> [GOALS]:
- A) According to the reasons for order below, why can't Mr. Pay Pay benefit from a general administrative stay? Answer in one to three sentences.
- B) In the reasons for order below, what year did Mr. Pay Pay leave the Democratic Republic of the Congo?
- C) In the reasons for order below, could you restate the part that opens with the words containing "PUBLIC SAFETY AND" and closes with "the United States.", switching "removal officer" to "enforcement officer"?

> [SOURCE DOCUMENT]:
---------------

Dockets: IMM-6500-05

IMM-6501-05

IMM-6503-05

 

Citation: 2006 FC 722

Ottawa, Ontario, June 8, 2006

Present: The Honourable Mr. Justice Harrington

 

BETWEEN:

PAY PAY MUNDE

Applicant

and

 

MINISTER OF CITIZENSHIP AND

IMMIGRATION AND THE MINISTER OF

PUBLIC SAFETY AND EMERGENCY PREPAREDNESS

 

Respondents

 

REASONS FOR ORDER

 

[1]               The applicant, Mr. Pay Pay, is in an entirely unique situation. Unable to return to the Democratic Republic of the Congo (DRC), he is now before this Court in order to argue three applications for judicial review. Although these applications are all different, they must all be decided at the same time: one application for humanitarian and compassionate considerations, a pre-removal risk assessment (PRRA), and an application to review the removal officer’s decision not to stay his removal to the United States.

 

[2]               Mr. Pay Pay left the DRC in 1997 and claimed refugee status in Canada on the basis that he was related to Pierre Pay Pay, his uncle and adoptive father, the political history of Pierre Pay Pay and the risk of persecution created by his perceived political opinions and his membership in a social group. This claim was denied.

 

[3]               One of the steps that a number of people take in like situations is a PRRA application, formerly known as the Post Determination Refugee Claimants in Canada application (PDRCC).  However, Mr. Pay Pay did not initiate this process pursuant to the general administrative stay now provided under section 230 of the Immigration and Refugee Protection Regulations (IRPR) for the DRC. This section provides for a general administrative stay in particular situations, for example, after the Tsunami in Sri Lanka.

 

[4]               An administrative stay, as state above, does not apply to certain classes of persons, such as persons inadmissible for serious criminality. Since Mr. Pay Pay had been found guilty of driving while impaired and causing bodily injury under subsection 255(2) of the Criminal Code, he is therefore inadmissible for a general administrative stay on the grounds of serious criminality under paragraph 36(1)(a) of the Immigration and Refugee Protection Act (IRPA).  Mr. Pay Pay is therefore not in a position where he can benefit from an administrative stay.

 

[5]               In the meantime, the applicant also filed an application for humanitarian and compassionate considerations (HC) and a PRRA application pursuant to sections 25 and 112 of the IRPA. 

 

[6]               To summarize, after his HC and PRRA applications were refused, Mr. Pay Pay asked the removal officer to defer his removal to the United States since he had filed an application for judicial review in regard to these matters.  Further, he alleges that the removal officer’s decision was discriminatory because his criminal record was the determinative factor in the refusal of his application.

 

[7]               In fact, he submits that paragraph 230(3)(c) should be inoperative since it infringes his rights under section 15 of the Canadian Charter of Rights and Freedoms. He therefore raised a constitutional question on this point bearing on the removal officer’s refusal to defer his removal to the United States, namely:

[translation]

 

. . . that the regulatory provision lifting the stay of the removal in his case breaches section 15 of the Charter and articles 7, 9 and 26 of the International Covenant on Civil and Political Rights.

 

[8]               This Court must now decide the three applications for judicial review following this procedural history.

---------------

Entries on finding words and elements

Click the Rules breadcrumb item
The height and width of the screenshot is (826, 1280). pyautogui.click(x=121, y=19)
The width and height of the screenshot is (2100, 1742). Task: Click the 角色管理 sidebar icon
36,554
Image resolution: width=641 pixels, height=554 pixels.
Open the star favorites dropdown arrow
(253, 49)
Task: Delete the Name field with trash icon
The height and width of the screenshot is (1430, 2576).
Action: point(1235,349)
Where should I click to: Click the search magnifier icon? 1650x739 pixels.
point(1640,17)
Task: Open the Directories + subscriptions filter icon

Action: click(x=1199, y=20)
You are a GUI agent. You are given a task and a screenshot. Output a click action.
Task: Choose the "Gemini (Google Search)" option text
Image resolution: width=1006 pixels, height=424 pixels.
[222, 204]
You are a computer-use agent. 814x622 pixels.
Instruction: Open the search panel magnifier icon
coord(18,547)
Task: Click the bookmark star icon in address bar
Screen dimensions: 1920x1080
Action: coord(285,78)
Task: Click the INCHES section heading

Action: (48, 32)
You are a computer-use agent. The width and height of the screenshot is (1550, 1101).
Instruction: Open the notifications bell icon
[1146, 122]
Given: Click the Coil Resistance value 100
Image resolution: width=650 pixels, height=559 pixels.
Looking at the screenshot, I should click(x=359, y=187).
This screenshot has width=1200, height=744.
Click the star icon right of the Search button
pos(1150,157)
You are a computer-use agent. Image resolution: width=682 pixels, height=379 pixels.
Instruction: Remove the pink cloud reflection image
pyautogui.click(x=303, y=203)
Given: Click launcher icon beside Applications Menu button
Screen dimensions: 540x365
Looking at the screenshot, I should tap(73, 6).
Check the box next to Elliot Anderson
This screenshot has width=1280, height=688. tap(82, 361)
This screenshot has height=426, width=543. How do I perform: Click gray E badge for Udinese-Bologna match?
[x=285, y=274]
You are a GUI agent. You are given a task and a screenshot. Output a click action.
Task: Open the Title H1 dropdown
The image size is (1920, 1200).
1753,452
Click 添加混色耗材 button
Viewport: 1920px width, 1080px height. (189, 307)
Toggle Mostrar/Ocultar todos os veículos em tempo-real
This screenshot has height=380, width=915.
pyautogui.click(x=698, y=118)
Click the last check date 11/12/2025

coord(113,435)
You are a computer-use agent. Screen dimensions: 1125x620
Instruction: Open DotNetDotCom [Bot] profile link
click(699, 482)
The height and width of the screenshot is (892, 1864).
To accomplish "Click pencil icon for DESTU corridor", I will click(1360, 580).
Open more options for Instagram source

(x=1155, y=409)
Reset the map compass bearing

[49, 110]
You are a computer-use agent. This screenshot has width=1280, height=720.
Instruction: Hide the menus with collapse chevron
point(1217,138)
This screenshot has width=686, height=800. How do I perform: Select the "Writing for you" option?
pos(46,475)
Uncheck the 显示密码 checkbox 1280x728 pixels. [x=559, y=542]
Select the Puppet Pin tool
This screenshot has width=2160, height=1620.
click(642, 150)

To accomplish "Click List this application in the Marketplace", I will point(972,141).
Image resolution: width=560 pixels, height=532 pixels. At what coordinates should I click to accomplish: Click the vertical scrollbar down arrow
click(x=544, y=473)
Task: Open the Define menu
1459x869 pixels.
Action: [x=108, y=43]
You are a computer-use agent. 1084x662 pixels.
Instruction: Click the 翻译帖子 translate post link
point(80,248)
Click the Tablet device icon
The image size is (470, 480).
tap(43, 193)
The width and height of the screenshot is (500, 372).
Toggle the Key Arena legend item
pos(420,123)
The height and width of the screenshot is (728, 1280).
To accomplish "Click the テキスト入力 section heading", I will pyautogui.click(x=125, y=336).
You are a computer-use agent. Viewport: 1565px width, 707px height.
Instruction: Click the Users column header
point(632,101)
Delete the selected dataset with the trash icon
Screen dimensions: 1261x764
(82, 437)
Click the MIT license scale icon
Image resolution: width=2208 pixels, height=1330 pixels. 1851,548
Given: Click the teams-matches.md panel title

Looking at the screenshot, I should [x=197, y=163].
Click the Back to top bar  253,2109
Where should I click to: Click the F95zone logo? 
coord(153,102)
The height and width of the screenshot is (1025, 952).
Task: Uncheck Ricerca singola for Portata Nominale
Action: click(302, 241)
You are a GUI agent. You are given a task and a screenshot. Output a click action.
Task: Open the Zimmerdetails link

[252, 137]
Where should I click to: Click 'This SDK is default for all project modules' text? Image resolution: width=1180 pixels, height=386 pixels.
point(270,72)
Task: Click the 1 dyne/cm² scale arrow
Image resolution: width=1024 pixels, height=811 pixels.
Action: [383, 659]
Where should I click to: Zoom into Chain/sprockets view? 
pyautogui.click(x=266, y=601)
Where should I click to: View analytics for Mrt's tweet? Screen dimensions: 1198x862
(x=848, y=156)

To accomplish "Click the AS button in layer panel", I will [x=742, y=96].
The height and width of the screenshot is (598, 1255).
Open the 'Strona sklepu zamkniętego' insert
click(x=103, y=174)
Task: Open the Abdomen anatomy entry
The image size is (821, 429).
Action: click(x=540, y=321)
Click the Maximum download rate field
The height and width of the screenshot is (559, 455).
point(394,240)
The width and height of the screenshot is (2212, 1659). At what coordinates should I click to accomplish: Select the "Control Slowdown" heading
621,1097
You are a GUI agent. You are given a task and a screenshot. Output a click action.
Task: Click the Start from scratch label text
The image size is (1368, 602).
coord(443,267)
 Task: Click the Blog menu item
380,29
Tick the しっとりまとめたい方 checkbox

---------------

> [THE ANSWERS]:
- A) A general administrative stay does not apply to persons inadmissible for serious criminality. Mr. Pay Pay was found guilty of driving while impaired and causing bodily injury under subsection 255(2) of the Criminal Code. That makes him inadmissible on the grounds of serious criminality under paragraph 36(1)(a) of the Immigration and Refugee Protection Act.

- B) 1997

- C)
PUBLIC SAFETY AND EMERGENCY PREPAREDNESS

 

Respondents

 

REASONS FOR ORDER

 

[1]               The applicant, Mr. Pay Pay, is in an entirely unique situation. Unable to return to the Democratic Republic of the Congo (DRC), he is now before this Court in order to argue three applications for judicial review. Although these applications are all different, they must all be decided at the same time: one application for humanitarian and compassionate considerations, a pre-removal risk assessment (PRRA), and an application to review the enforcement officer’s decision not to stay his removal to the United States.